* _Objective_
Write out everything from the line containing "You are a GUI" down to the line containing "point(86,102)", exactly as it stands, and leave the pictures out.

* _Stored records_

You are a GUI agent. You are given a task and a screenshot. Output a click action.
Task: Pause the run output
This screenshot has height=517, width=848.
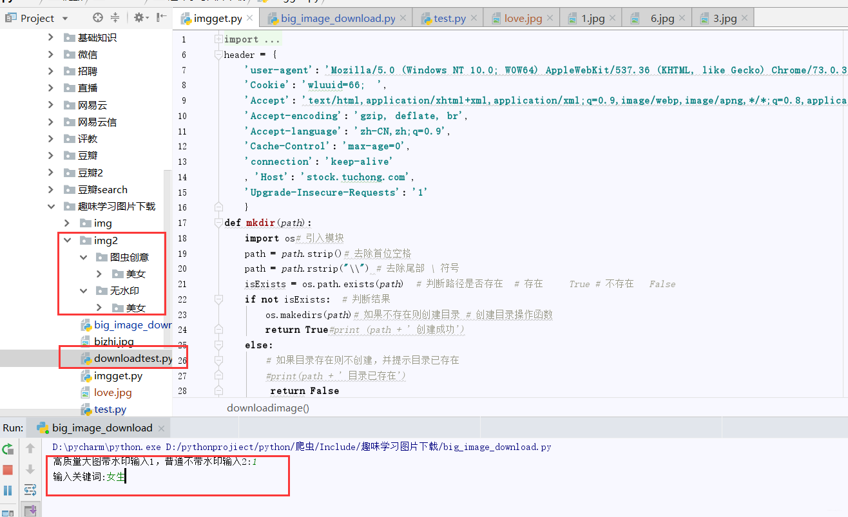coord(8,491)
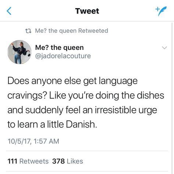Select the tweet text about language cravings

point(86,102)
...
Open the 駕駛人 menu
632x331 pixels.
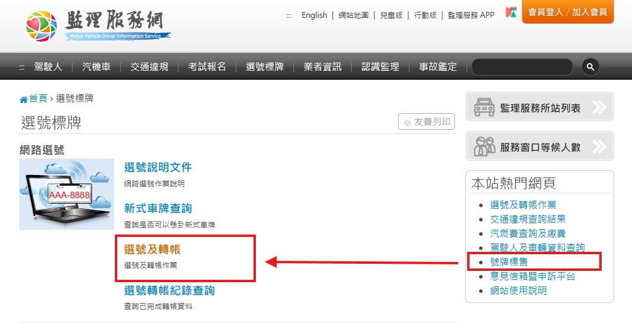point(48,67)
...
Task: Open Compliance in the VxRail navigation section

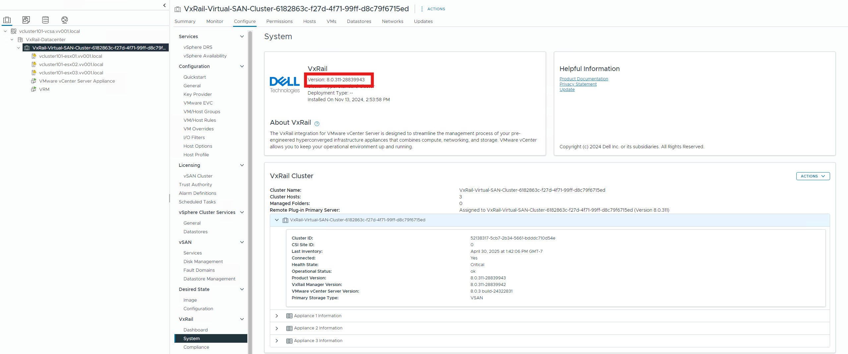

* _Response to this exercise_
You are a GUI agent. You are given a task and a screenshot. Output a click action.
Task: Pause the run output
This screenshot has height=517, width=848.
coord(8,491)
Select the tweet text about language cravings

point(86,102)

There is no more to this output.